The Supreme Court yesterday declined to review the Abscam convictions of two former Philadelphia City Council members who claimed they had been "entrapped" by the FBI.

It was the court's first, but by no means last, opportunity to get involved in the controversy over the constitutionality of the "sting" operation directed against members of Congress and local elected officials.

Without comment yesterday, the court turned down the appeals of Harry P. Jannotti and George X. Schwartz, the Philadelphia politicians convicted in 1980 in the undercover investigation by the FBI. They were videotaped taking thousands from an undercover agent.

The justices could still choose to review any of the seven or eight Abscam cases still in the appeals pipeline, including the U.S. District Court ruling of last month throwing out the case against former Florida representative Richard Kelly. The government is taking that to the Court of Appeals.

Also yesterday, a closely divided Supreme Court ruled that a defendant whose conviction is reversed because of weak evidence may be retried.

Justice Sandra Day O'Connor, writing for the 5-to-4 court, said that giving the prosecutors another chance in this situation does not violate the Constitution's double-jeopardy provision, which generally bars repeat prosecutions.

The ruling allows Florida authorities to retry Delbert Tibbs, accused of raping a woman and murdering her boyfriend after picking up the hitch-hiking couple in 1974.

The court ruled in 1978 that a reversal for insufficient evidence bars retrial. The case yesterday, on the other hand, involved a reversal based on the "weight of the evidence"--the Florida Supreme Court's disagreement with the Tibbs' jurors about the credibility of the evidence against him.

O'Connor wrote that one form of reversal, based on insufficiency of evidence, was tantamount to acquittal, after which retrial is forbidden. The Tibbs-type reversal, she said, represents a disagreement with jurors by an appeals court acting as "the thirteenth juror."

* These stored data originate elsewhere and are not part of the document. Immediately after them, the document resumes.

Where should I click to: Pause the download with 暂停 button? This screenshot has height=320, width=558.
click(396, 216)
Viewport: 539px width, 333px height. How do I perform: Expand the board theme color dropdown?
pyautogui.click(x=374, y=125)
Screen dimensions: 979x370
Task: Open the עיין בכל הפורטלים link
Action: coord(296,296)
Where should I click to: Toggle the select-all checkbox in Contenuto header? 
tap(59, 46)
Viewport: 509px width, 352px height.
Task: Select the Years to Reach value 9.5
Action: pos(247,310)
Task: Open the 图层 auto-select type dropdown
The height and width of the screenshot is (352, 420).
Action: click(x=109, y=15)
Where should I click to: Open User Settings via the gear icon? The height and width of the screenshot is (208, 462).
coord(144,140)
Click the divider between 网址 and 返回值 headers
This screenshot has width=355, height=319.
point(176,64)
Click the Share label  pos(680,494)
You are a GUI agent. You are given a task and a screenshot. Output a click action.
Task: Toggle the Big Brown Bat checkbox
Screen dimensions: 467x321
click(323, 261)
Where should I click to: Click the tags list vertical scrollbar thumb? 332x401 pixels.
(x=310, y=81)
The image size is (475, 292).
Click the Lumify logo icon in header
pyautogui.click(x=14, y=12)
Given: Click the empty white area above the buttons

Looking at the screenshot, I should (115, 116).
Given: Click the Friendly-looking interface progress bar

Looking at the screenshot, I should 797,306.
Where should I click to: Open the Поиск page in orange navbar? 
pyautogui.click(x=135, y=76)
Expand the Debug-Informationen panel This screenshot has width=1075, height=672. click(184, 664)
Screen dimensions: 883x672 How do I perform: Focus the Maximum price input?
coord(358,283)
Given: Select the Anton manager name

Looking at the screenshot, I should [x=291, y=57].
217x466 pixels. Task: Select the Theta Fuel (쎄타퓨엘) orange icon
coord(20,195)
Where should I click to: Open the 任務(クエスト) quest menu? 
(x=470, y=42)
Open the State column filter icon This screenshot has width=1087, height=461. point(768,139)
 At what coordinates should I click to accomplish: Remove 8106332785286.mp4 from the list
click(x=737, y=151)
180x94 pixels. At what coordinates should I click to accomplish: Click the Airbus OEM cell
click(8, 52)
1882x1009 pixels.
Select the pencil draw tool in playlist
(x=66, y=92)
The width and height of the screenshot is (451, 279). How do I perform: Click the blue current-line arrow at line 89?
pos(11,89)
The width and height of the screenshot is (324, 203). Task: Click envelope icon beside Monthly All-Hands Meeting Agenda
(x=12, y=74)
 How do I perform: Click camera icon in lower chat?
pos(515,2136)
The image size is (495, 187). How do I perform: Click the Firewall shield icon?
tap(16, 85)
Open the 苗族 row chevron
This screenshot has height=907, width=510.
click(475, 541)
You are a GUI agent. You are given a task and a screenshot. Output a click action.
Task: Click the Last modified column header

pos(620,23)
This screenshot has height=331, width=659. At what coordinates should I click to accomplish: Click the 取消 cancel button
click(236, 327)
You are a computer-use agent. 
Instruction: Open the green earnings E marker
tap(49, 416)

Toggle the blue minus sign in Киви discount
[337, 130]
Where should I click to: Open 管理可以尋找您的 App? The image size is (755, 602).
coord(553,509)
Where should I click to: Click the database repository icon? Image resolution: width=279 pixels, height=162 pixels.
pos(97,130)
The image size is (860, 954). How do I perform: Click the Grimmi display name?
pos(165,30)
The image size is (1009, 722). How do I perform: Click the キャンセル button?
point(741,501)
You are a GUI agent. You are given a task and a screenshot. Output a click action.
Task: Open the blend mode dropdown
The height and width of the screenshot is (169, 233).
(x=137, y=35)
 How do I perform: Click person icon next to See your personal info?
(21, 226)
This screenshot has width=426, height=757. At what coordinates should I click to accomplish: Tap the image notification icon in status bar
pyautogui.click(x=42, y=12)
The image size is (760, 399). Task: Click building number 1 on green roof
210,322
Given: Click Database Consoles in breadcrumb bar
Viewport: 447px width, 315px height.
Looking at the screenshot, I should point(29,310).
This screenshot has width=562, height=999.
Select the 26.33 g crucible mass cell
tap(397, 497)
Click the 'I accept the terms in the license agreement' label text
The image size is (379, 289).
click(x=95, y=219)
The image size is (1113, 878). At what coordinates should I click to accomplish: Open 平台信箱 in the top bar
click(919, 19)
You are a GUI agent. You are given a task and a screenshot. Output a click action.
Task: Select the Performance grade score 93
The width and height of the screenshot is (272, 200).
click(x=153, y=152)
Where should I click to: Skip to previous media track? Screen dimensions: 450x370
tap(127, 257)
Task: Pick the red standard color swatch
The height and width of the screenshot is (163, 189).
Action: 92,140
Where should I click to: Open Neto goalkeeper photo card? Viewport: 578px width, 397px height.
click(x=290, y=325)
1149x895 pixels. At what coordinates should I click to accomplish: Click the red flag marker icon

Justice Byron R. White, joined by Justices William J. Brennan Jr., Thurgood Marshall and Harry A. Blackmun, dissented yesterday in Tibbs vs. Florida. In both types of reversals, White said, "the fact remains that the state failed to prove the defendant guilty in accordance with the evidentiary requirements of state law."

The court also upheld the right of states to determine their own methods for filling vacancies in state elective offices.

The case arose in Puerto Rico following the death of a Puerto Rico House of Representatives member in 1981. The law there, as in 16 states (including Maryland), gives the party that lost the seat control over filling it. It can appoint a replacement or conduct an election restricted to party-affiliated candidates.

Chief Justice Warren E. Burger, writing for a unanimous court, rejected a claim that this exclusivity violated a constitutional right to have such elections open to all qualified voters.

"Absent some clear constitutional limitation, Puerto Rico is free to structure its political system to meet its special concerns and political circumstances," Burger said in Rodriguez et al. vs. Popular Democratic Party et al.

The ruling was a posthumous victory for Abe Fortas, the former Supreme Court justice. Before he died in April, Fortas returned to the court to argue against the challenge to Puerto Rico's law.

In a third opinion yesterday, the court said that public transit workers have no right to sue in federal court over collective-bargaining breaches. An Amalgamated Transit Union local in Jackson, Tenn., had claimed access to the federal courts under an Urban Mass Transit Act provision preserving collective-bargaining rights for employes of private transit companies that have been turned over to public authorities.

Blackmun, writing for a unanimous court, said the Congress did not intend that result. The union's claims must be brought in state courts, he said in Jackson Transit Authority et al. vs. Local Division 1285 Amalgamated Transit Union, AFL-CIO-CLC.

It is a victory for public-transit managers, who prefer having their disputes judged under state rather than federal laws.